== REQUIRED WORK ==
Set out the rows from the first line through the line holding "Action: pyautogui.click(x=127, y=181)", inclusive, as a JSON list of strings, one string per line, with blank lines omitted.

== EXTRACTED MATERIAL ==
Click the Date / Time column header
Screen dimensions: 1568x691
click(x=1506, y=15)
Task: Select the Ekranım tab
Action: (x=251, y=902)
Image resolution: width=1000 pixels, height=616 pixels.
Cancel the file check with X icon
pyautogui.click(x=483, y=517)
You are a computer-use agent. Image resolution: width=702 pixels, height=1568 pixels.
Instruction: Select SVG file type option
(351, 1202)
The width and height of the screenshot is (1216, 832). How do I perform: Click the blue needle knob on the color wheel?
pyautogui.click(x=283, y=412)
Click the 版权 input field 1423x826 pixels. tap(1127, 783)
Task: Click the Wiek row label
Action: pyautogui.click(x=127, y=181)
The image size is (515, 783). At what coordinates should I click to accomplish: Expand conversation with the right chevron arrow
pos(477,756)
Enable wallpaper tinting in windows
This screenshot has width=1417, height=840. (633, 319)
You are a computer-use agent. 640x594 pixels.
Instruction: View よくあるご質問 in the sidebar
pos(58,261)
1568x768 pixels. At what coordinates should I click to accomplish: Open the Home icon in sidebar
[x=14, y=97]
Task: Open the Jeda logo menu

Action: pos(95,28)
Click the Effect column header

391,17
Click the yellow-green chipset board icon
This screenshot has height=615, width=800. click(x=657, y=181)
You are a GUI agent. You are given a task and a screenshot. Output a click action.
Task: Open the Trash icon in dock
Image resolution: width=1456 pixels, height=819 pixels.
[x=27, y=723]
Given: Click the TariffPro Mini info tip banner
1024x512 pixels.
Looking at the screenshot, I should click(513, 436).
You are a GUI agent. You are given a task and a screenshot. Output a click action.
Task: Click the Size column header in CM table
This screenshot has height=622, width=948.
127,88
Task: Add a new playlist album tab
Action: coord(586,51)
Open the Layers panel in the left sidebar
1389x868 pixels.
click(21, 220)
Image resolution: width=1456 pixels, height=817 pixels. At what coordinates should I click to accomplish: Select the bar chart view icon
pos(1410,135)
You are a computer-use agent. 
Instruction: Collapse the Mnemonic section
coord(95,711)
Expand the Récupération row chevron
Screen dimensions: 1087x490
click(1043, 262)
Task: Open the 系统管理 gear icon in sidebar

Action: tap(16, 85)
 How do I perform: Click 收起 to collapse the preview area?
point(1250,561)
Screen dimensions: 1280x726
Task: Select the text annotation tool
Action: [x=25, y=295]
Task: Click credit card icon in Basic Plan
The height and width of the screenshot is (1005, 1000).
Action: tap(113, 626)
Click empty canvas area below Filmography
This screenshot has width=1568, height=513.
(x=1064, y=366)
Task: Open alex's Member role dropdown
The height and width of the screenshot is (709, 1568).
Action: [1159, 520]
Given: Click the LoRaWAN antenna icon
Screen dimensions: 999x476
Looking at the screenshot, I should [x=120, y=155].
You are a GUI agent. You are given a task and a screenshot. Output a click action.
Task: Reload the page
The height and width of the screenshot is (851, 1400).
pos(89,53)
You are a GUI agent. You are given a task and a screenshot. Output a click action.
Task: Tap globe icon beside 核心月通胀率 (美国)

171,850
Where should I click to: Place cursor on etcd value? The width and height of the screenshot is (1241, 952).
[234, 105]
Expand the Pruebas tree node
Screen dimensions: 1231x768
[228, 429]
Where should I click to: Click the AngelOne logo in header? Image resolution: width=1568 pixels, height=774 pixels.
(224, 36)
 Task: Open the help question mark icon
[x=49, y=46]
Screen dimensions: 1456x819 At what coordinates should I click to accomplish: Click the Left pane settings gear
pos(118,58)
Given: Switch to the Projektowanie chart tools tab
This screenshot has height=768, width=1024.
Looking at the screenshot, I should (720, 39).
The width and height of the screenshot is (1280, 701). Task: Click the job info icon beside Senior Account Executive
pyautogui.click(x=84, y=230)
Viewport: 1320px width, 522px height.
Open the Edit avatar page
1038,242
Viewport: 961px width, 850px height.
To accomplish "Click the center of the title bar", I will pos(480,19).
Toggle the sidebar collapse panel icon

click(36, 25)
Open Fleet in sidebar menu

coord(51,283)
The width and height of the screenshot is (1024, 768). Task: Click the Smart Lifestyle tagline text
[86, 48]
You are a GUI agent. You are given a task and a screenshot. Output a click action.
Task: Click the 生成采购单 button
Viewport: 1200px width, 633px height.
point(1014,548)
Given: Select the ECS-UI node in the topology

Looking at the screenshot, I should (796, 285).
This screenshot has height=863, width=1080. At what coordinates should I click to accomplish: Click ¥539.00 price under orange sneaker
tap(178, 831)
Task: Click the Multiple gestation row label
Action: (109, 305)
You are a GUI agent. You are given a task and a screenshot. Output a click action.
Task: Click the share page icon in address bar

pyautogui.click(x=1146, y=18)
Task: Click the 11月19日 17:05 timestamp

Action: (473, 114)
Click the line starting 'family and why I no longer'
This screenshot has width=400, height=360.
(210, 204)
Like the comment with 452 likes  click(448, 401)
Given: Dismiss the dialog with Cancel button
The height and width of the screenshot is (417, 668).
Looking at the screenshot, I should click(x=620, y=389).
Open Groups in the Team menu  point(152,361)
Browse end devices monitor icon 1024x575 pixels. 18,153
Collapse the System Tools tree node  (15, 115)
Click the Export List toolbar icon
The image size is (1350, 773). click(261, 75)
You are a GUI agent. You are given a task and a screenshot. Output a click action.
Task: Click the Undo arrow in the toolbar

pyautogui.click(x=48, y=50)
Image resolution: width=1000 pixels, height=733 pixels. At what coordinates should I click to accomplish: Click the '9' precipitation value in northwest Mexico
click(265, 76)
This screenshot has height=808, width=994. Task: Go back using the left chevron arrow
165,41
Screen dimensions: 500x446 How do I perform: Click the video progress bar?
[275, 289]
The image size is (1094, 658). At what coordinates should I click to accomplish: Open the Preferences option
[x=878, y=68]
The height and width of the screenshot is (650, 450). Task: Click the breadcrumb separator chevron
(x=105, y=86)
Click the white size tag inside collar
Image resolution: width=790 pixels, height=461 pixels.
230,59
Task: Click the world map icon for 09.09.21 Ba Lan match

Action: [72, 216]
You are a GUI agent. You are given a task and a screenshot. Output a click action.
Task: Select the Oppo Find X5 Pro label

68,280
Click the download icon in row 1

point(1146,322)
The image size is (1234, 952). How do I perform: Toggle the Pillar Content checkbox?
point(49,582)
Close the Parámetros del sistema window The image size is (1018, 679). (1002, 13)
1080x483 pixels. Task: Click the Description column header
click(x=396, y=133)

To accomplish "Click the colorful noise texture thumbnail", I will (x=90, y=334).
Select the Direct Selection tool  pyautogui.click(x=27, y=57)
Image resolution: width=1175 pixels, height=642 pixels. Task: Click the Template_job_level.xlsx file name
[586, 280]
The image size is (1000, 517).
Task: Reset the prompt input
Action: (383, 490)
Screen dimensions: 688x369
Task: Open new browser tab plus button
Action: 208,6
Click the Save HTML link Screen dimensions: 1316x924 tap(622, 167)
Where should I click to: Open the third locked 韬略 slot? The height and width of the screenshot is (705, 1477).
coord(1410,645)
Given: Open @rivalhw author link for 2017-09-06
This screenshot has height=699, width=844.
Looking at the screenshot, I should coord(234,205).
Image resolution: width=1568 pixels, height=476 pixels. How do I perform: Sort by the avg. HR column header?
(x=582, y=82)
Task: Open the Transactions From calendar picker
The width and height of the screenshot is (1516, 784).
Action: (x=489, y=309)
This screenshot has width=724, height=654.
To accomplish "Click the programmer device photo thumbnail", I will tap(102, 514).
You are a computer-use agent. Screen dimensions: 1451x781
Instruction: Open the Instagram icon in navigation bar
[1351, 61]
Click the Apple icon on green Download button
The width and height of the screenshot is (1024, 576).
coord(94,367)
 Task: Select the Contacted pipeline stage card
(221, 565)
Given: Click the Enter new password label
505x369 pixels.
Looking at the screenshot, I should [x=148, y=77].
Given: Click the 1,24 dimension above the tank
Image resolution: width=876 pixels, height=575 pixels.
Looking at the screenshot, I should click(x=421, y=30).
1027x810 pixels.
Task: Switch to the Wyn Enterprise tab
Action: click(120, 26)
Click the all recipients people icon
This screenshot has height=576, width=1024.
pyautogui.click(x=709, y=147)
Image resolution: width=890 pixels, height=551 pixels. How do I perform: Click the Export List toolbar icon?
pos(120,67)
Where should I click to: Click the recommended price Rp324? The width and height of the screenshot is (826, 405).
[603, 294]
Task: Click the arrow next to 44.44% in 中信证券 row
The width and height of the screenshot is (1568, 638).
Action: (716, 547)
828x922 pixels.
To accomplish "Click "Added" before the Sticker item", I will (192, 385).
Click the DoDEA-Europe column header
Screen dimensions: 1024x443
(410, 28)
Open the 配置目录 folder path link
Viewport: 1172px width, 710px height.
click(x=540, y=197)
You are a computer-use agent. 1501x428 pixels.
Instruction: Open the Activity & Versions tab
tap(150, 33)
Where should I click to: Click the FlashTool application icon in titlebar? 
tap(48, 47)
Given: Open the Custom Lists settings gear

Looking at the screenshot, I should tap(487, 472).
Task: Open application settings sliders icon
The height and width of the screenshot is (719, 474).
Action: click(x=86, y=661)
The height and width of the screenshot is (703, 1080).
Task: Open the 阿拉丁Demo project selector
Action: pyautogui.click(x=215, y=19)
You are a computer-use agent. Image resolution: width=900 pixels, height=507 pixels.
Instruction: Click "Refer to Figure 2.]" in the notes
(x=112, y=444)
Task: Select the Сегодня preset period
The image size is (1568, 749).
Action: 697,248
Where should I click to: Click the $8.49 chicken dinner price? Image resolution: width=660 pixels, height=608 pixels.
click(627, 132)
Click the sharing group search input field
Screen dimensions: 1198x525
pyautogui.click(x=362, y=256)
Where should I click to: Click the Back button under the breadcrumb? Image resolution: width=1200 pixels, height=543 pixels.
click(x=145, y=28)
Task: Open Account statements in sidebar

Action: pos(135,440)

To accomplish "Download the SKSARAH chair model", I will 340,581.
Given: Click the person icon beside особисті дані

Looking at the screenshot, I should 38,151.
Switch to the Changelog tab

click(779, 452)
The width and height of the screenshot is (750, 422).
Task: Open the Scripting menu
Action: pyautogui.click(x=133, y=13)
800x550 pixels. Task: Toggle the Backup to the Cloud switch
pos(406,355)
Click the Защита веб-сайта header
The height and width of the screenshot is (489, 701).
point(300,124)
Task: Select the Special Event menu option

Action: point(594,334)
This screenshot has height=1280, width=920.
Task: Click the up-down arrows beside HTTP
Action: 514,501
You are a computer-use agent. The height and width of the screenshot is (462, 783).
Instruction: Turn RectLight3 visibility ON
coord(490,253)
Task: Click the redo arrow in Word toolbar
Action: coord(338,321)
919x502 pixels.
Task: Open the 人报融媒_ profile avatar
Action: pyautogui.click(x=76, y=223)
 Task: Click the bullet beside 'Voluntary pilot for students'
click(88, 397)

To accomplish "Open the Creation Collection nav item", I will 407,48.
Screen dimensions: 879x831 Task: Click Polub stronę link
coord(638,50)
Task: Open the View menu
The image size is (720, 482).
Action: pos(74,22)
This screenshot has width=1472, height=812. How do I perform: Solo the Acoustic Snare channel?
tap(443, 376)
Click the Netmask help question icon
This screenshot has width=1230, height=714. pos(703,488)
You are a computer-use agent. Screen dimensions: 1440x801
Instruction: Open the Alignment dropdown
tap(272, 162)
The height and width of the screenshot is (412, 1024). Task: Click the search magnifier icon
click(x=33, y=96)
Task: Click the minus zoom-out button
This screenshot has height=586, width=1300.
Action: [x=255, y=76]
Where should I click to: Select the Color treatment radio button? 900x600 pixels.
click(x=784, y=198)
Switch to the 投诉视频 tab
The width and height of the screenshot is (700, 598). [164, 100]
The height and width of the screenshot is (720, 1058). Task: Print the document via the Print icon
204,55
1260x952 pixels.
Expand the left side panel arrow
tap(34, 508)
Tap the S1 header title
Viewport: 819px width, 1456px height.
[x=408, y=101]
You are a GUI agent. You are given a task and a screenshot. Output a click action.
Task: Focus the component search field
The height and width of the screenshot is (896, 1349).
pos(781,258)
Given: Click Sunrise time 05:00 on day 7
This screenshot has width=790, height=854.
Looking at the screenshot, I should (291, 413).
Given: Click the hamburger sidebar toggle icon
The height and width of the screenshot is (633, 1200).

== ANSWER TO THE TASK ==
[
  "Click the Date / Time column header",
  "Screen dimensions: 1568x691",
  "click(x=1506, y=15)",
  "Task: Select the Ekranım tab",
  "Action: (x=251, y=902)",
  "Image resolution: width=1000 pixels, height=616 pixels.",
  "Cancel the file check with X icon",
  "pyautogui.click(x=483, y=517)",
  "You are a computer-use agent. Image resolution: width=702 pixels, height=1568 pixels.",
  "Instruction: Select SVG file type option",
  "(351, 1202)",
  "The width and height of the screenshot is (1216, 832). How do I perform: Click the blue needle knob on the color wheel?",
  "pyautogui.click(x=283, y=412)",
  "Click the 版权 input field 1423x826 pixels. tap(1127, 783)",
  "Task: Click the Wiek row label",
  "Action: pyautogui.click(x=127, y=181)"
]